Entries for locating text and elements:

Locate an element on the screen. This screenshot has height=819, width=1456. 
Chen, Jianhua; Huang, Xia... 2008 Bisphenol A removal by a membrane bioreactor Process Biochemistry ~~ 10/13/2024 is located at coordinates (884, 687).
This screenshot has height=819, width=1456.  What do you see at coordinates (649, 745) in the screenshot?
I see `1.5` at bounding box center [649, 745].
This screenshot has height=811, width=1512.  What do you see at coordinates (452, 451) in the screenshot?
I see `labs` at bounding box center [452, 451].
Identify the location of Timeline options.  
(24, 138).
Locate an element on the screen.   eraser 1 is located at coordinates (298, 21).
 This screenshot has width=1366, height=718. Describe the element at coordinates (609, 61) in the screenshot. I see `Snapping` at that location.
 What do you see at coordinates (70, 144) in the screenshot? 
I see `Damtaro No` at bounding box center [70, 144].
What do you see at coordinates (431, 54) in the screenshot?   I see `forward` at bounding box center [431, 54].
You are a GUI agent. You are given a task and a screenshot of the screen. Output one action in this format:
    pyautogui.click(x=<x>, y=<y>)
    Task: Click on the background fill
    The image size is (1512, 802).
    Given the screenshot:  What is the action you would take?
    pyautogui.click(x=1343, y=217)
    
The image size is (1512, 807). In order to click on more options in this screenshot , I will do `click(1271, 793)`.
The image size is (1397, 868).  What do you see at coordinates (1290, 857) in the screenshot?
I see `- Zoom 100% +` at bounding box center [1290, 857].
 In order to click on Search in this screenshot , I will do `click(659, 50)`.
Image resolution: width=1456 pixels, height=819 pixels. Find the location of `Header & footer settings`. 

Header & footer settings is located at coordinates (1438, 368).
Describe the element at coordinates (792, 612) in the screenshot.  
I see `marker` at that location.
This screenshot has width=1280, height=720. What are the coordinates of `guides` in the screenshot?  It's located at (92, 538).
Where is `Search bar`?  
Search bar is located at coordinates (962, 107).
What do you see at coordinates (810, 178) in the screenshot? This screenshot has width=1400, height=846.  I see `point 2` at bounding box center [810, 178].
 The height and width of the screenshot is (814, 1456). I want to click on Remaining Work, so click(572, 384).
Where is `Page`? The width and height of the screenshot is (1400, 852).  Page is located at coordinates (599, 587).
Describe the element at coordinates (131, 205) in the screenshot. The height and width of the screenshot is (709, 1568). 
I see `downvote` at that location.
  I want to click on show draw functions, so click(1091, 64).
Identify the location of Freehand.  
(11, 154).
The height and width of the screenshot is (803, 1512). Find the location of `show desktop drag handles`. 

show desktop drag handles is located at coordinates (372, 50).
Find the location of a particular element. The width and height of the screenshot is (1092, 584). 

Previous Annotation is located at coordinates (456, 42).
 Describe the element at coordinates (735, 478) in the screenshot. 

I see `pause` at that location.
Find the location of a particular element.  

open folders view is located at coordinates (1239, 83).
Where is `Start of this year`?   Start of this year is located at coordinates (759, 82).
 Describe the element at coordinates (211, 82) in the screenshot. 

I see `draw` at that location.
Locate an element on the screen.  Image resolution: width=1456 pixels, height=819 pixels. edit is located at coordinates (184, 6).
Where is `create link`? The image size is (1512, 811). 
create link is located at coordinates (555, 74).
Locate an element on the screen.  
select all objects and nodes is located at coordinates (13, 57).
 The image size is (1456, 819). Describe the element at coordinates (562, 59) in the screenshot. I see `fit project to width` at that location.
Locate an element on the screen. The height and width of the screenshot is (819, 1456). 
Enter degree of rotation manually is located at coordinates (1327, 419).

Given task:
Copy the lines without changes, beginning with the first line of the entries and stopping after the line that contains "This screenshot has width=1366, height=718.".

The answer:
Locate an element on the screen. This screenshot has height=819, width=1456. 
Chen, Jianhua; Huang, Xia... 2008 Bisphenol A removal by a membrane bioreactor Process Biochemistry ~~ 10/13/2024 is located at coordinates (884, 687).
This screenshot has height=819, width=1456.  What do you see at coordinates (649, 745) in the screenshot?
I see `1.5` at bounding box center [649, 745].
This screenshot has height=811, width=1512.  What do you see at coordinates (452, 451) in the screenshot?
I see `labs` at bounding box center [452, 451].
Identify the location of Timeline options.  
(24, 138).
Locate an element on the screen.   eraser 1 is located at coordinates (298, 21).
 This screenshot has width=1366, height=718. Describe the element at coordinates (609, 61) in the screenshot. I see `Snapping` at that location.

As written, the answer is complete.